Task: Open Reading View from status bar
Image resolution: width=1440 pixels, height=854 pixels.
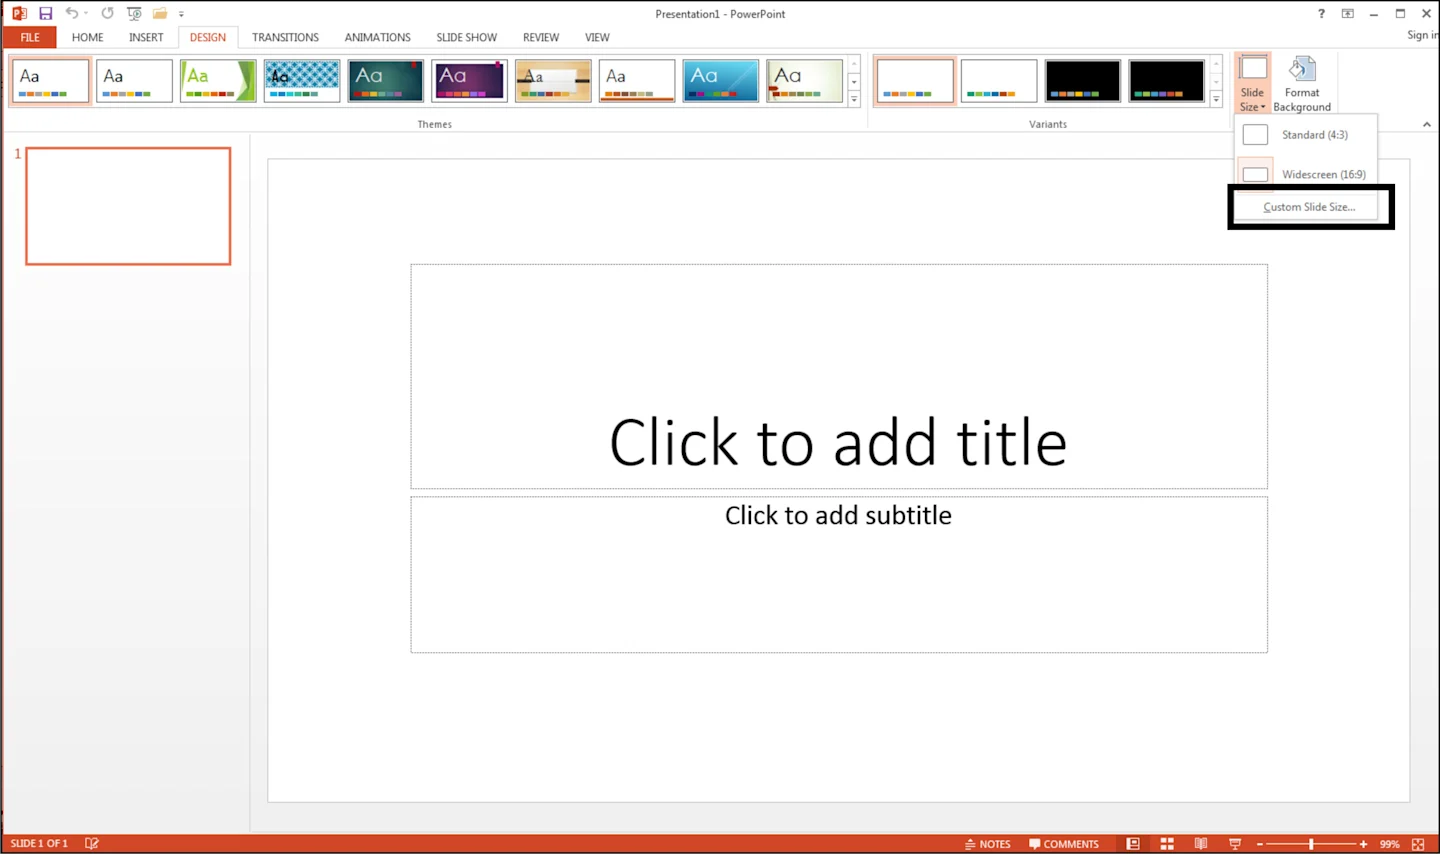Action: [x=1201, y=843]
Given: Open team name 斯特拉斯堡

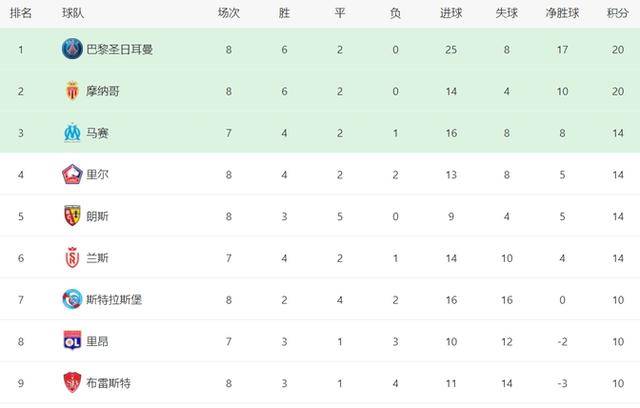Looking at the screenshot, I should tap(114, 300).
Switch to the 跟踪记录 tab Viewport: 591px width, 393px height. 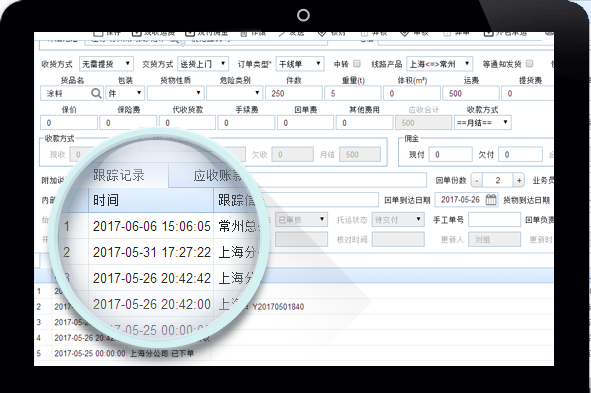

________________

◆ TASK
With all pictures omitted, return exactly the lines from the one containing "Given: Open team name 斯特拉斯堡" through the end of the entries above.

◆ SOLUTION FOR THIS TASK
Given: Open team name 斯特拉斯堡

Looking at the screenshot, I should tap(114, 300).
Switch to the 跟踪记录 tab Viewport: 591px width, 393px height. 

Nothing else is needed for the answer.